Rewrite the entries below, from the start through the line containing "coord(720,32)", with "Instruction" changed to "Command" and nothing else altered. Leave out the pictures.

++++ Source material

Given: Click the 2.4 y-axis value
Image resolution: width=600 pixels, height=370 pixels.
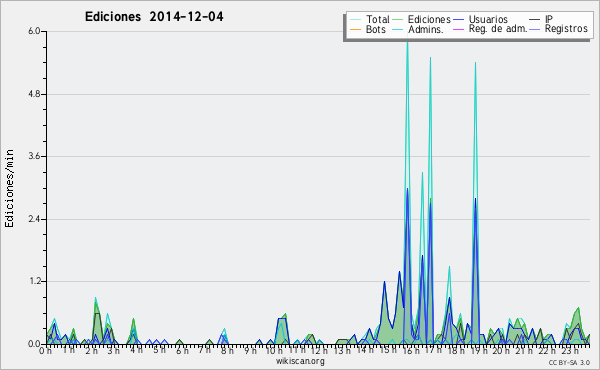Looking at the screenshot, I should coord(34,219).
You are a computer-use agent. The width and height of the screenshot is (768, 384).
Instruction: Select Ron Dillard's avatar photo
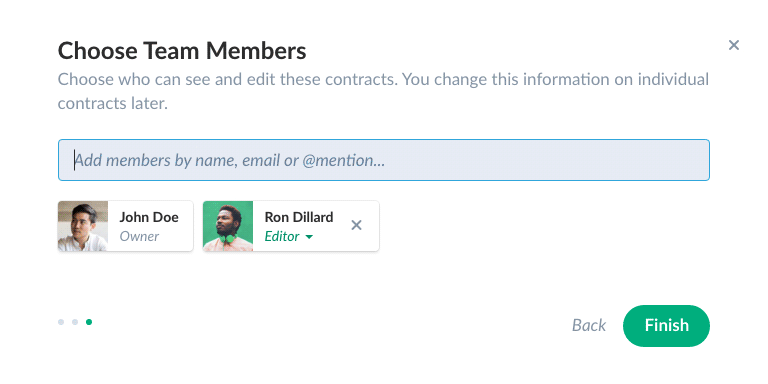pyautogui.click(x=228, y=226)
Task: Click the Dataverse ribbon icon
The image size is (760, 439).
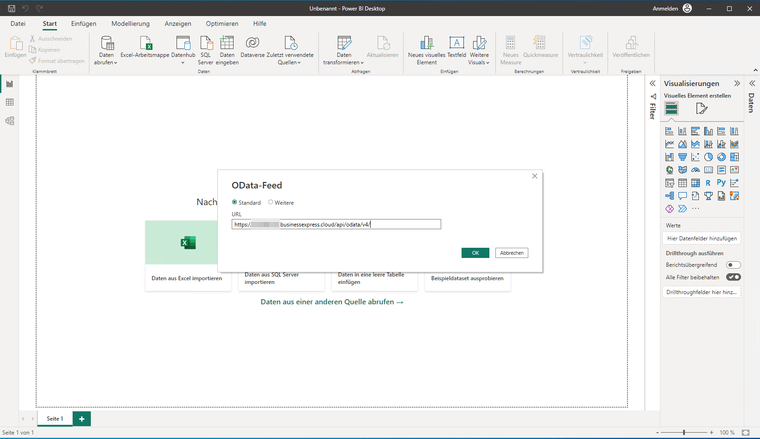Action: click(x=253, y=44)
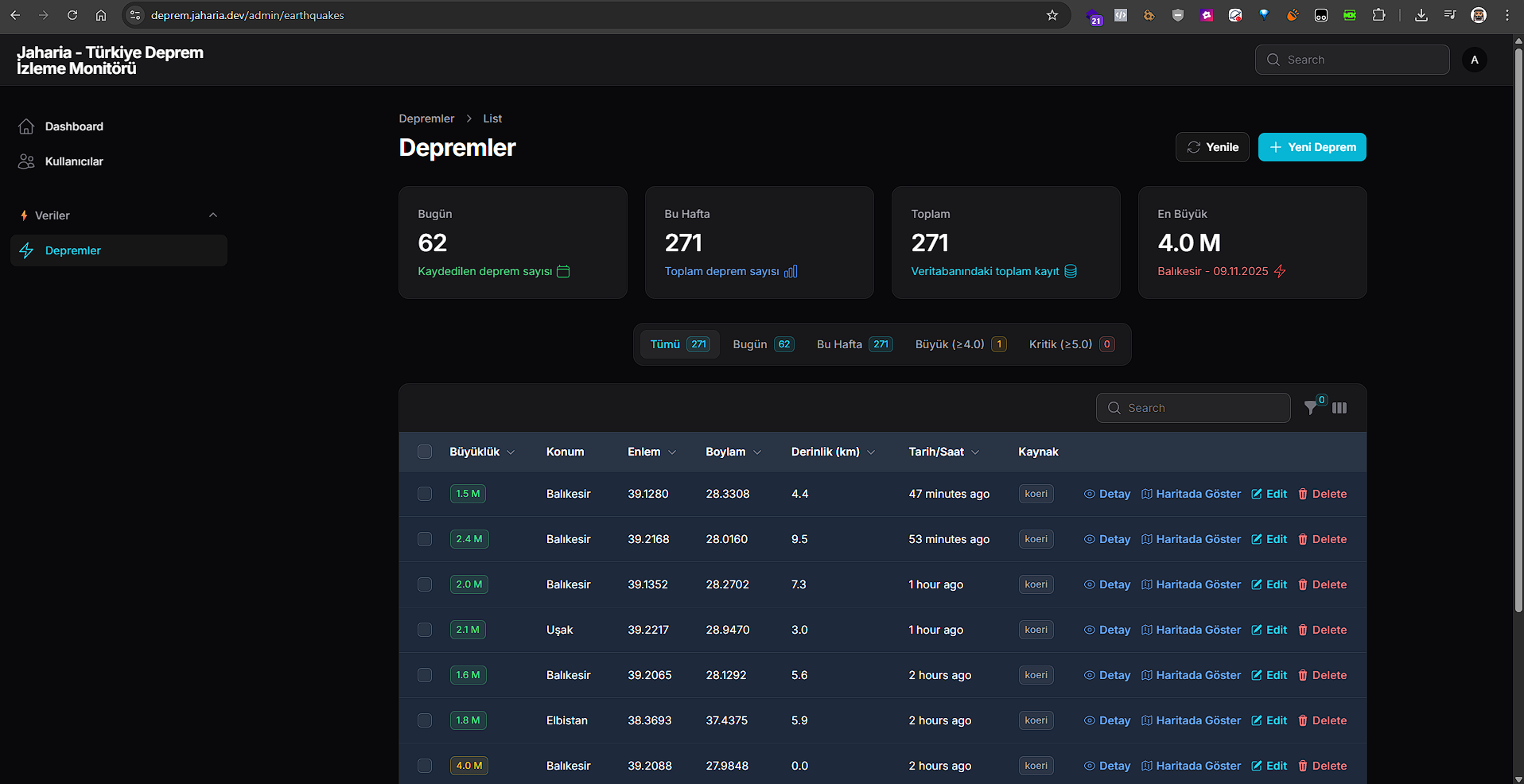This screenshot has height=784, width=1524.
Task: Open the column toggle icon
Action: click(x=1339, y=408)
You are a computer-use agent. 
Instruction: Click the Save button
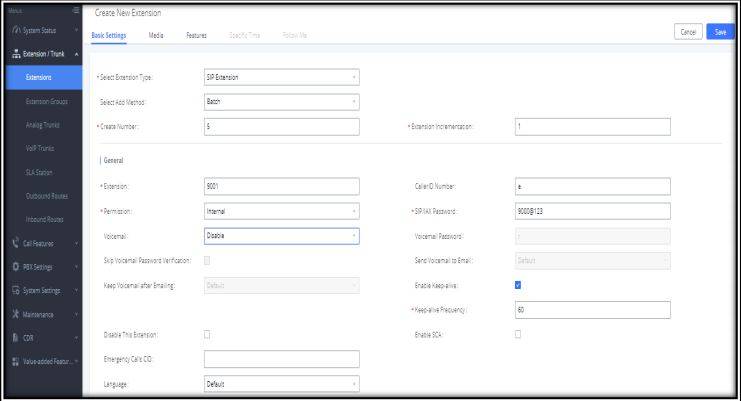coord(720,32)
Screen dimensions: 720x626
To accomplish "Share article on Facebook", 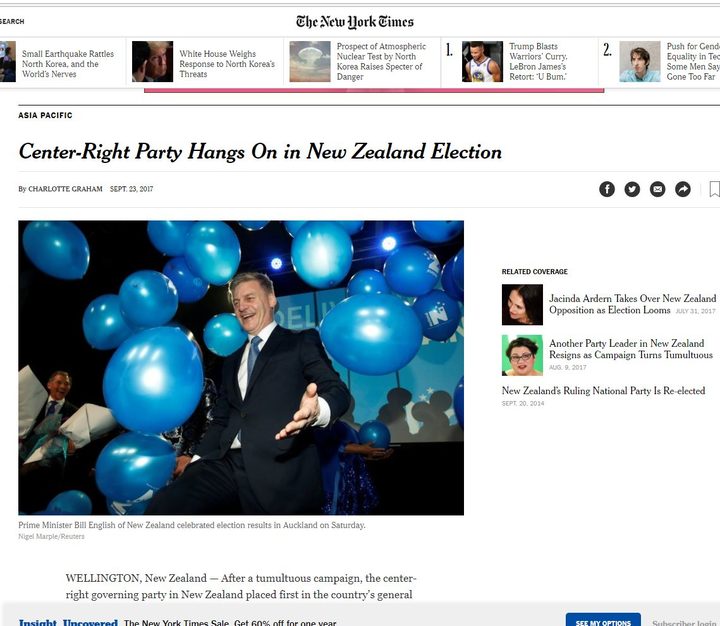I will point(607,189).
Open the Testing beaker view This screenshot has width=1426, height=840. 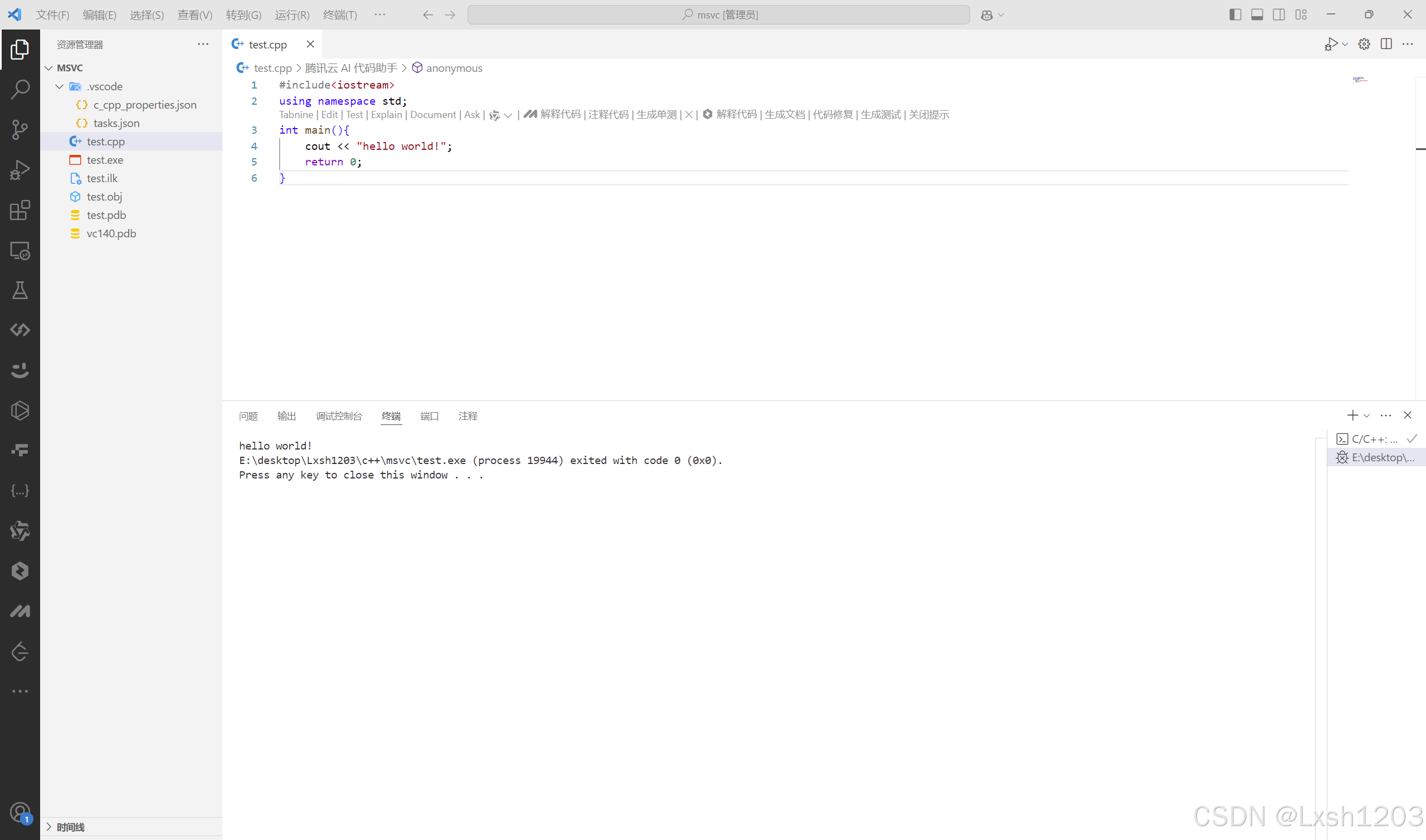coord(20,290)
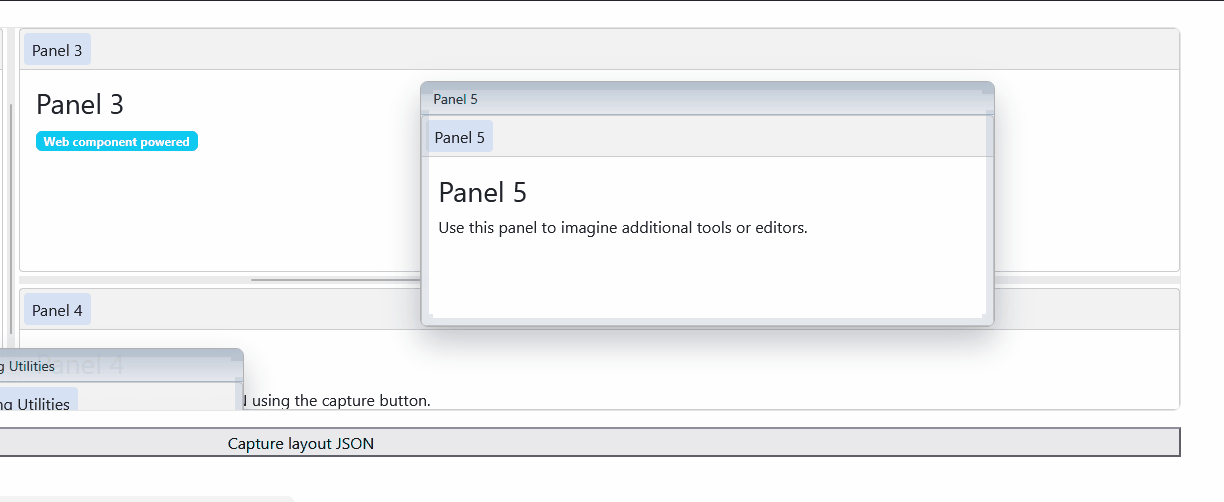Click the bottom-right resize corner of Panel 5 window
Image resolution: width=1224 pixels, height=502 pixels.
[x=988, y=320]
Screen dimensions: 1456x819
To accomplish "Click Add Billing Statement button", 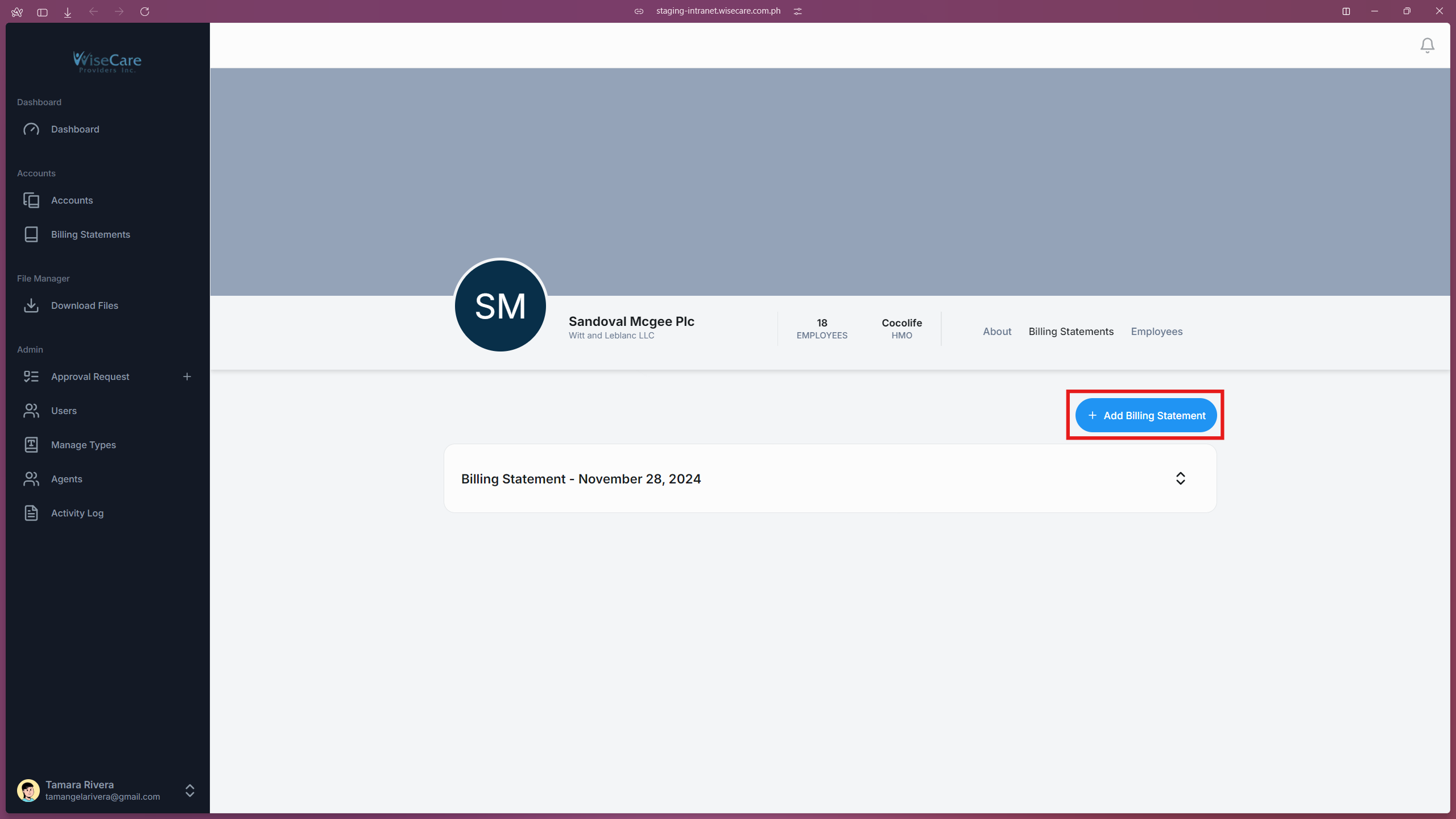I will (x=1145, y=416).
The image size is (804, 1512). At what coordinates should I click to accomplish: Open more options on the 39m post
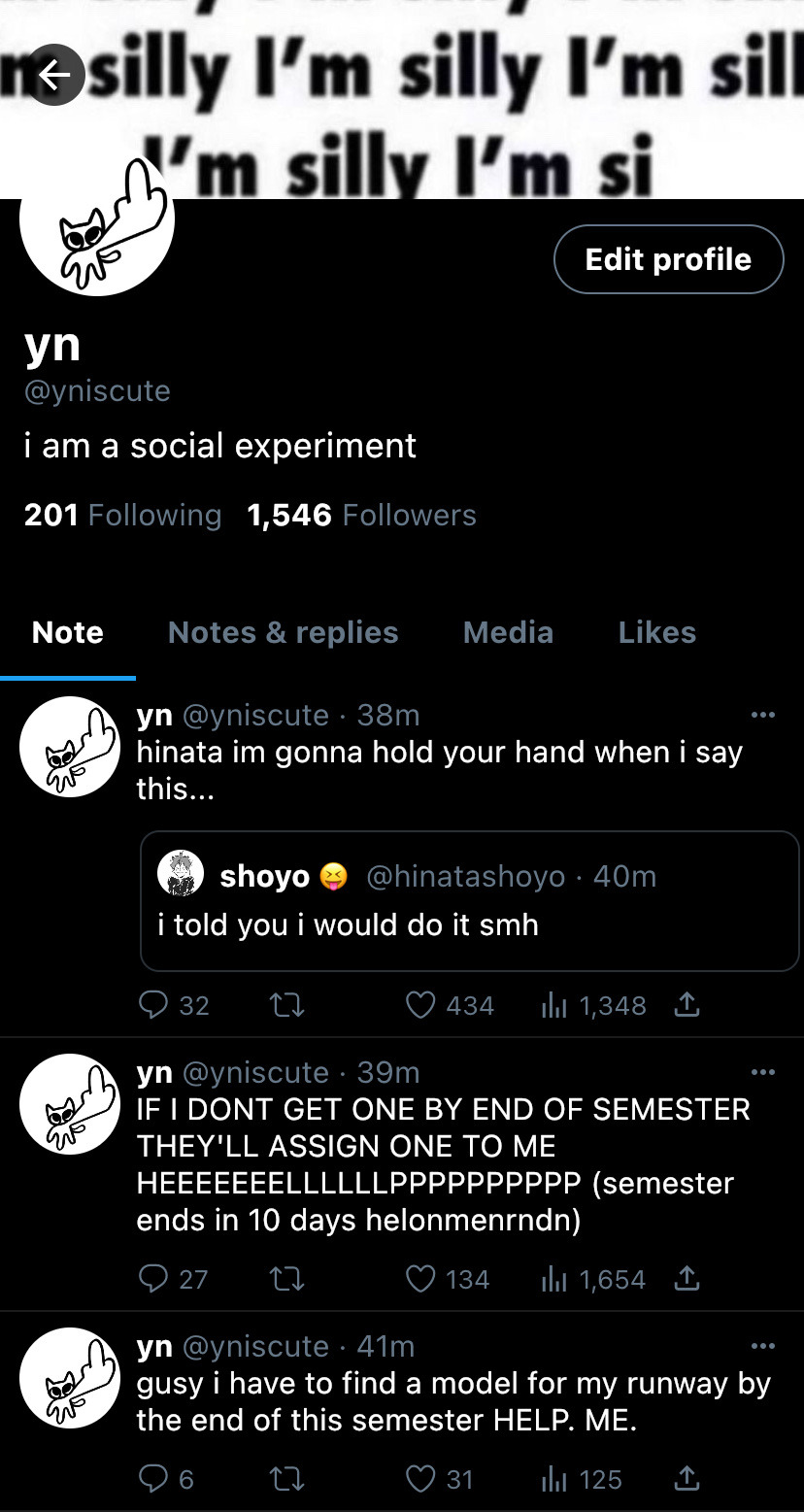pos(763,1073)
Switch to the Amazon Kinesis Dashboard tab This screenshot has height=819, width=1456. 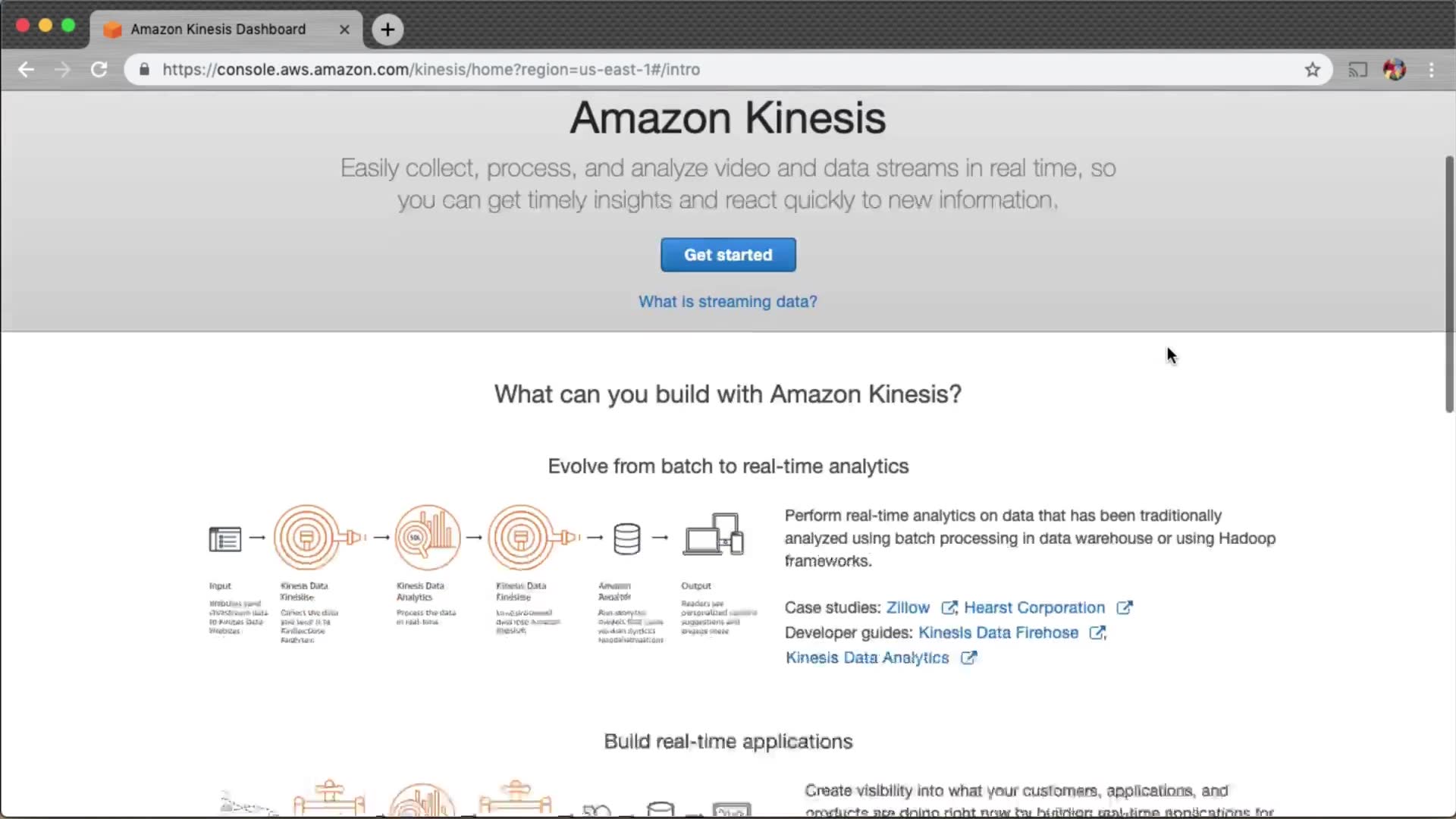[218, 30]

++++++++

Response for this exercise:
Given: Click the 2.4 y-axis value
Image resolution: width=600 pixels, height=370 pixels.
Looking at the screenshot, I should coord(34,219).
You are a computer-use agent. The width and height of the screenshot is (768, 384).
Command: Select Ron Dillard's avatar photo
pyautogui.click(x=228, y=226)
Task: Click the Dataverse ribbon icon
The image size is (760, 439).
Action: click(x=253, y=44)
This screenshot has height=784, width=1524.
Task: Open the column toggle icon
Action: click(x=1339, y=408)
You are a computer-use agent. 
Command: Click the Save button
coord(720,32)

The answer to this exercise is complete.